Anticipation through Head Pose Estimation: a preliminary study
Federico Figari Tomenotti, Nicoletta Noceti
TL;DR
The paper investigates whether 3D head pose can anticipate action goals during reaching and transporting tasks. It introduces a geometry-based, video-based pipeline that estimates head pose from 5 facial landmarks using HHP-Net, integrates object and body detections (via Centernet and YOLOv8), and reasons about the spatio-temporal relationships among head, hand, and scene objects to identify gazing_target_time, touching_object_time, and target_object_time. Anticipation is quantified as the temporal offset between gazing and action milestones, with findings showing an average head-led anticipation of $0.5$ s (approximately $15$ frames at $30fps$) across actions, and modulation by object positioning.
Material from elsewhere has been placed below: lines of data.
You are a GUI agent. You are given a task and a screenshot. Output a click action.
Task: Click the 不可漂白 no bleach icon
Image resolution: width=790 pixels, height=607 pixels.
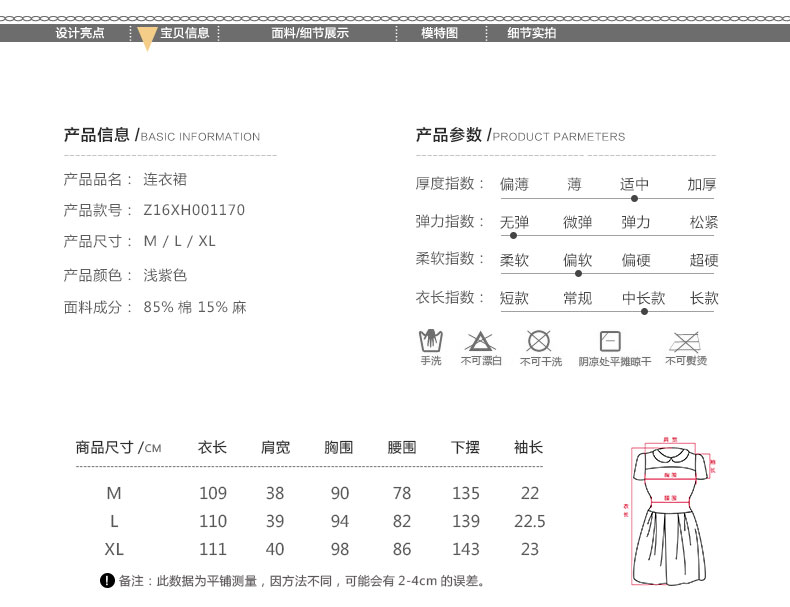click(480, 341)

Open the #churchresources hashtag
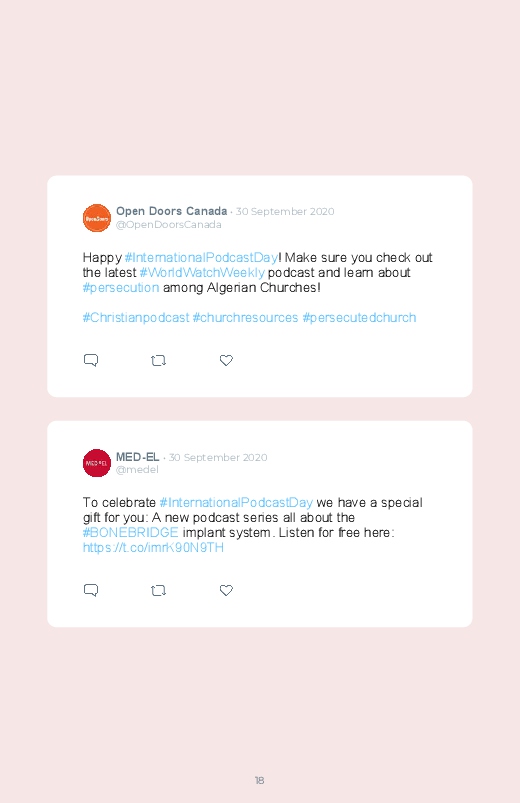tap(245, 318)
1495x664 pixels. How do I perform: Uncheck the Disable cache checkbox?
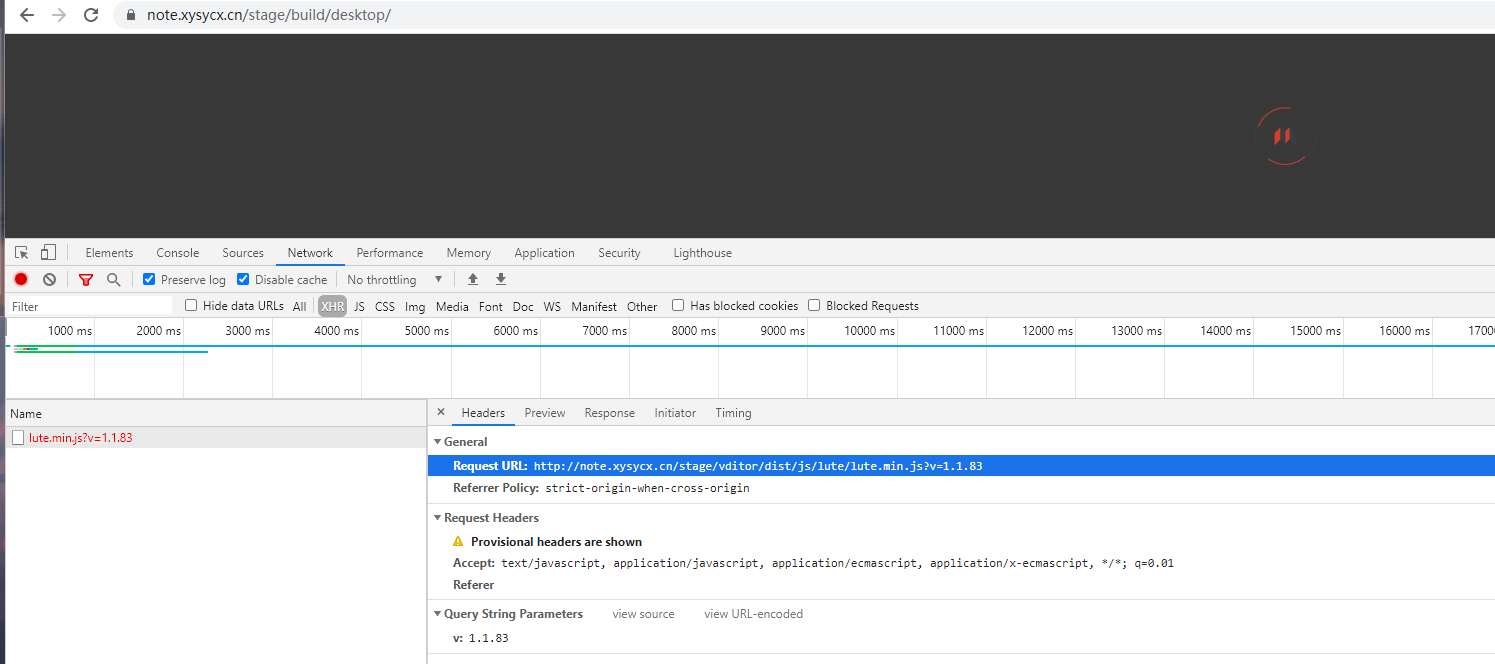243,280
This work provides a practical step toward online, non-verbal cue-based anticipation to improve human-robot interaction, laying groundwork for predictive models in social robotics.
Abstract
The ability to anticipate others' goals and intentions is at the basis of human-human social interaction. Such ability, largely based on non-verbal communication, is also a key to having natural and pleasant interactions with artificial agents, like robots. In this work, we discuss a preliminary experiment on the use of head pose as a visual cue to understand and anticipate action goals, particularly reaching and transporting movements. By reasoning on the spatio-temporal connections between the head, hands and objects in the scene, we will show that short-range anticipation is possible, laying the foundations for future applications to human-robot interaction.